Your instructions: Replace "Image resolution" with "Display resolution" throughout the items below and copy them out again, keeping everything else the same.

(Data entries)

<<<<

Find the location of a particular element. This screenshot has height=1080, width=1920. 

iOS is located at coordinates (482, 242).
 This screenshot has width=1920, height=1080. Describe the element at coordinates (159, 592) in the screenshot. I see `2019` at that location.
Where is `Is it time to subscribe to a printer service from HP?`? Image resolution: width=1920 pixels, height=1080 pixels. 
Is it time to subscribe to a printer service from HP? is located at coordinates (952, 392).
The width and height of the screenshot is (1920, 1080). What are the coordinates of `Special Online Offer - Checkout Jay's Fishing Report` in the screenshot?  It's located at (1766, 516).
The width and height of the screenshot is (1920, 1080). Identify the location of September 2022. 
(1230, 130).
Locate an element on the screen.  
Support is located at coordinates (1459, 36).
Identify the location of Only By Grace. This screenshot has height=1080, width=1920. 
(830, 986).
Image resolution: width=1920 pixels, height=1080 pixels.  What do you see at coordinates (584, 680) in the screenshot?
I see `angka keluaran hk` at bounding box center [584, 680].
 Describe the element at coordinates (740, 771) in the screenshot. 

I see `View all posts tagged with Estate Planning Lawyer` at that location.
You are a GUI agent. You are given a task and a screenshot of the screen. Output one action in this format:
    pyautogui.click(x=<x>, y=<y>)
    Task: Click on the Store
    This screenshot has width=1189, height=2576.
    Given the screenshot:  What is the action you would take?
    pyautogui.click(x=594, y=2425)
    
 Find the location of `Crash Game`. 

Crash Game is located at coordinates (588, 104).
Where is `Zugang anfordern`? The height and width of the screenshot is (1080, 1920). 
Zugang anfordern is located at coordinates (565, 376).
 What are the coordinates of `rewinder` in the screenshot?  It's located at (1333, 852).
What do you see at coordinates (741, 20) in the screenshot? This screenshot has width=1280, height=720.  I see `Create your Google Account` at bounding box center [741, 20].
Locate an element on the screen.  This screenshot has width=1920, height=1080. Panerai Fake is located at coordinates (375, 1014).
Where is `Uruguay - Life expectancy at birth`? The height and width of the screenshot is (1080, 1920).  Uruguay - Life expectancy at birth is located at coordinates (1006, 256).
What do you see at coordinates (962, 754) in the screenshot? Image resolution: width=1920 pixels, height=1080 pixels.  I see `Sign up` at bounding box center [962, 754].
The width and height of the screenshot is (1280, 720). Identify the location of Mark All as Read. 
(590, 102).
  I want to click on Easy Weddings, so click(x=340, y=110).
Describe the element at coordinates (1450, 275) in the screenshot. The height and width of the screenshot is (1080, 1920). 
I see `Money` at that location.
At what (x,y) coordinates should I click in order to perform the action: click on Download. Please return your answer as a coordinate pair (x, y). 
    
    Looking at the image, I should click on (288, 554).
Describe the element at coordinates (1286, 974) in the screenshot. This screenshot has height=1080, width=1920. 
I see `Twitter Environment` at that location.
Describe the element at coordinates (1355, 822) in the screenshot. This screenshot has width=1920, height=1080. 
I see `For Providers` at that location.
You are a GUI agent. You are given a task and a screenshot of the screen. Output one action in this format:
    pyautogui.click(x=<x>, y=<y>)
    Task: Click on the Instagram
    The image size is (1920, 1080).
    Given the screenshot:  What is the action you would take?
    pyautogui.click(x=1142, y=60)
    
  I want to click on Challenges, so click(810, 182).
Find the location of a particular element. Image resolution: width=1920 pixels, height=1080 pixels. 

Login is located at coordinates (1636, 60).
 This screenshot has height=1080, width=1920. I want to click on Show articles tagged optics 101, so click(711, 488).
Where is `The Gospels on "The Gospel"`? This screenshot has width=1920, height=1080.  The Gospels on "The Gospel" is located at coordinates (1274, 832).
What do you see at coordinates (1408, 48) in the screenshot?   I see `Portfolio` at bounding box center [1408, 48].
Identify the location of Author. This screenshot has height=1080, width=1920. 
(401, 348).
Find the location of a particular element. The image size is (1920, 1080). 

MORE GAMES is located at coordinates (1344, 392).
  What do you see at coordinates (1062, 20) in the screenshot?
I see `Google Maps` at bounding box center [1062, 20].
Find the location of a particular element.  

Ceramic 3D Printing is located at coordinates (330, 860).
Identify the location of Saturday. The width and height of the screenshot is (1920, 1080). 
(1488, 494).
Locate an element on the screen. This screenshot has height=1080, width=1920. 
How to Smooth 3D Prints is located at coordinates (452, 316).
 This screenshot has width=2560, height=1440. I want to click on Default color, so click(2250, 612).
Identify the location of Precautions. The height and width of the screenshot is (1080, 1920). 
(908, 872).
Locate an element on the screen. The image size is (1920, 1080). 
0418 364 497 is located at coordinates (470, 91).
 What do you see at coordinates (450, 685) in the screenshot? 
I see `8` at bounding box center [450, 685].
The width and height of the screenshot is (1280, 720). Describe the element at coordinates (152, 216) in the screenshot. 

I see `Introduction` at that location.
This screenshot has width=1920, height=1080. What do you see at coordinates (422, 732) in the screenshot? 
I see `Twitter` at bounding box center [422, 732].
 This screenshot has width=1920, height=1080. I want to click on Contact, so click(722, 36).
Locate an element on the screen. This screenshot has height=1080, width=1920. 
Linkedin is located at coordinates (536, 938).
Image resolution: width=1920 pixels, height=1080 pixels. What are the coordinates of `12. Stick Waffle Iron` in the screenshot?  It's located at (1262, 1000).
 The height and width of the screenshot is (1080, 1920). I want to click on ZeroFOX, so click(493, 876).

>>>>

Solution to this exercise:
Find the location of a particular element. This screenshot has height=1080, width=1920. 

iOS is located at coordinates (482, 242).
 This screenshot has width=1920, height=1080. Describe the element at coordinates (159, 592) in the screenshot. I see `2019` at that location.
Where is `Is it time to subscribe to a printer service from HP?`? Display resolution: width=1920 pixels, height=1080 pixels. 
Is it time to subscribe to a printer service from HP? is located at coordinates (952, 392).
The width and height of the screenshot is (1920, 1080). What are the coordinates of `Special Online Offer - Checkout Jay's Fishing Report` in the screenshot?  It's located at (1766, 516).
The width and height of the screenshot is (1920, 1080). Identify the location of September 2022. 
(1230, 130).
Locate an element on the screen.  
Support is located at coordinates (1459, 36).
Identify the location of Only By Grace. This screenshot has height=1080, width=1920. 
(830, 986).
Display resolution: width=1920 pixels, height=1080 pixels.  What do you see at coordinates (584, 680) in the screenshot?
I see `angka keluaran hk` at bounding box center [584, 680].
 Describe the element at coordinates (740, 771) in the screenshot. 

I see `View all posts tagged with Estate Planning Lawyer` at that location.
You are a GUI agent. You are given a task and a screenshot of the screen. Output one action in this format:
    pyautogui.click(x=<x>, y=<y>)
    Task: Click on the Store
    This screenshot has width=1189, height=2576.
    Given the screenshot:  What is the action you would take?
    pyautogui.click(x=594, y=2425)
    
 Find the location of `Crash Game`. 

Crash Game is located at coordinates (588, 104).
Where is `Zugang anfordern`? The height and width of the screenshot is (1080, 1920). 
Zugang anfordern is located at coordinates (565, 376).
 What are the coordinates of `rewinder` in the screenshot?  It's located at (1333, 852).
What do you see at coordinates (741, 20) in the screenshot? This screenshot has width=1280, height=720.  I see `Create your Google Account` at bounding box center [741, 20].
Locate an element on the screen.  This screenshot has width=1920, height=1080. Panerai Fake is located at coordinates (375, 1014).
Where is `Uruguay - Life expectancy at birth`? The height and width of the screenshot is (1080, 1920).  Uruguay - Life expectancy at birth is located at coordinates (1006, 256).
What do you see at coordinates (962, 754) in the screenshot? Display resolution: width=1920 pixels, height=1080 pixels.  I see `Sign up` at bounding box center [962, 754].
The width and height of the screenshot is (1280, 720). Identify the location of Mark All as Read. 
(590, 102).
  I want to click on Easy Weddings, so click(x=340, y=110).
Describe the element at coordinates (1450, 275) in the screenshot. The height and width of the screenshot is (1080, 1920). 
I see `Money` at that location.
At what (x,y) coordinates should I click in order to perform the action: click on Download. Please return your answer as a coordinate pair (x, y). 
    
    Looking at the image, I should click on (288, 554).
Describe the element at coordinates (1286, 974) in the screenshot. This screenshot has height=1080, width=1920. 
I see `Twitter Environment` at that location.
Describe the element at coordinates (1355, 822) in the screenshot. This screenshot has width=1920, height=1080. 
I see `For Providers` at that location.
You are a GUI agent. You are given a task and a screenshot of the screen. Output one action in this format:
    pyautogui.click(x=<x>, y=<y>)
    Task: Click on the Instagram
    The image size is (1920, 1080).
    Given the screenshot:  What is the action you would take?
    pyautogui.click(x=1142, y=60)
    
  I want to click on Challenges, so click(810, 182).
Find the location of a particular element. Display resolution: width=1920 pixels, height=1080 pixels. 

Login is located at coordinates (1636, 60).
 This screenshot has height=1080, width=1920. I want to click on Show articles tagged optics 101, so click(711, 488).
Where is `The Gospels on "The Gospel"`? This screenshot has width=1920, height=1080.  The Gospels on "The Gospel" is located at coordinates (1274, 832).
What do you see at coordinates (1408, 48) in the screenshot?   I see `Portfolio` at bounding box center [1408, 48].
Identify the location of Author. This screenshot has height=1080, width=1920. 
(401, 348).
Find the location of a particular element. The image size is (1920, 1080). 

MORE GAMES is located at coordinates (1344, 392).
  What do you see at coordinates (1062, 20) in the screenshot?
I see `Google Maps` at bounding box center [1062, 20].
Find the location of a particular element.  

Ceramic 3D Printing is located at coordinates (330, 860).
Identify the location of Saturday. The width and height of the screenshot is (1920, 1080). 
(1488, 494).
Locate an element on the screen. This screenshot has height=1080, width=1920. 
How to Smooth 3D Prints is located at coordinates (452, 316).
 This screenshot has width=2560, height=1440. I want to click on Default color, so click(2250, 612).
Identify the location of Precautions. The height and width of the screenshot is (1080, 1920). 
(908, 872).
Locate an element on the screen. The image size is (1920, 1080). 
0418 364 497 is located at coordinates (470, 91).
 What do you see at coordinates (450, 685) in the screenshot? 
I see `8` at bounding box center [450, 685].
The width and height of the screenshot is (1280, 720). Describe the element at coordinates (152, 216) in the screenshot. 

I see `Introduction` at that location.
This screenshot has width=1920, height=1080. What do you see at coordinates (422, 732) in the screenshot? 
I see `Twitter` at bounding box center [422, 732].
 This screenshot has width=1920, height=1080. I want to click on Contact, so click(722, 36).
Locate an element on the screen. This screenshot has height=1080, width=1920. 
Linkedin is located at coordinates (536, 938).
Display resolution: width=1920 pixels, height=1080 pixels. What are the coordinates of `12. Stick Waffle Iron` in the screenshot?  It's located at (1262, 1000).
 The height and width of the screenshot is (1080, 1920). I want to click on ZeroFOX, so click(493, 876).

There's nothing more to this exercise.